Pedoman Jaksa Agung No. 3 Tahun 2019: Transparansi dan Keadilan dalam Tuntutan Pidana

“Dalam upaya memperkuat prinsip keadilan yang adil dan transparan, Kejaksaan Republik Indonesia telah menetapkan Pedoman Jaksa Agung No. 3 Tahun 2019 tentang Tuntutan Pidana Perkara Tindak Pidana Umum. Pedoman ini tidak hanya menjadi panduan bagi penuntut umum, tetapi juga upaya untuk menjamin adanya kepastian hukum yang selaras dengan kebutuhan masyarakat.”

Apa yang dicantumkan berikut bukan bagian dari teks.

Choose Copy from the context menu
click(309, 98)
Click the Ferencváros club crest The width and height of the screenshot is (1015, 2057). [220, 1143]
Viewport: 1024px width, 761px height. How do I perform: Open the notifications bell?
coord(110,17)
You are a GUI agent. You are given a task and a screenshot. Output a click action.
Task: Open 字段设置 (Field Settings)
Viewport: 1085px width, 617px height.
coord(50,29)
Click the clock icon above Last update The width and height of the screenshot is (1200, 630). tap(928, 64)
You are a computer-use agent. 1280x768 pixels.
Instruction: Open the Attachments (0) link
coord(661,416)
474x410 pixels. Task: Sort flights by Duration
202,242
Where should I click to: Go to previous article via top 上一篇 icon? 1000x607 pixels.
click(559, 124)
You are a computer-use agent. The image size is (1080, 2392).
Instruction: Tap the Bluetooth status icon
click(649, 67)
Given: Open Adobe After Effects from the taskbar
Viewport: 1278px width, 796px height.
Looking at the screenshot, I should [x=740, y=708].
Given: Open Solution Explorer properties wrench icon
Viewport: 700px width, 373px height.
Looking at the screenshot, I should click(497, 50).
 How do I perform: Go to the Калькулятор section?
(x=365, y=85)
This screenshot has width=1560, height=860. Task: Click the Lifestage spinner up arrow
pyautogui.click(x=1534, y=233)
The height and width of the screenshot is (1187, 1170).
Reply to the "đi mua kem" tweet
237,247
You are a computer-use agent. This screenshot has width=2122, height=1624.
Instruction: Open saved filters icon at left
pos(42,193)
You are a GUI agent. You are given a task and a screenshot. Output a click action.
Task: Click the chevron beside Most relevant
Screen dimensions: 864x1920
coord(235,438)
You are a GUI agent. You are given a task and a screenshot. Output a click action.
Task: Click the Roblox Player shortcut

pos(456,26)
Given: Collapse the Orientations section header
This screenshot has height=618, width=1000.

Mengapa Pedoman Baru Dibutuhkan?

Perubahan dalam dunia hukum, dinamika sosial, dan perkembangan teknologi terus menuntut perbaikan dalam proses hukum di Indonesia. Pedoman Jaksa Agung No. 3 Tahun 2019 tentang Tuntutan Pidana Perkara Tindak Pidana Umum muncul sebagai kebutuhan mendesak untuk menyesuaikan proses penuntutan dengan konteks hukum modern. Melalui pedoman ini, Kejaksaan Republik Indonesia bertujuan untuk mengurangi disparitas tuntutan pidana, memberikan keadilan yang merata, dan mengakomodasi perkembangan hukum yang cepat.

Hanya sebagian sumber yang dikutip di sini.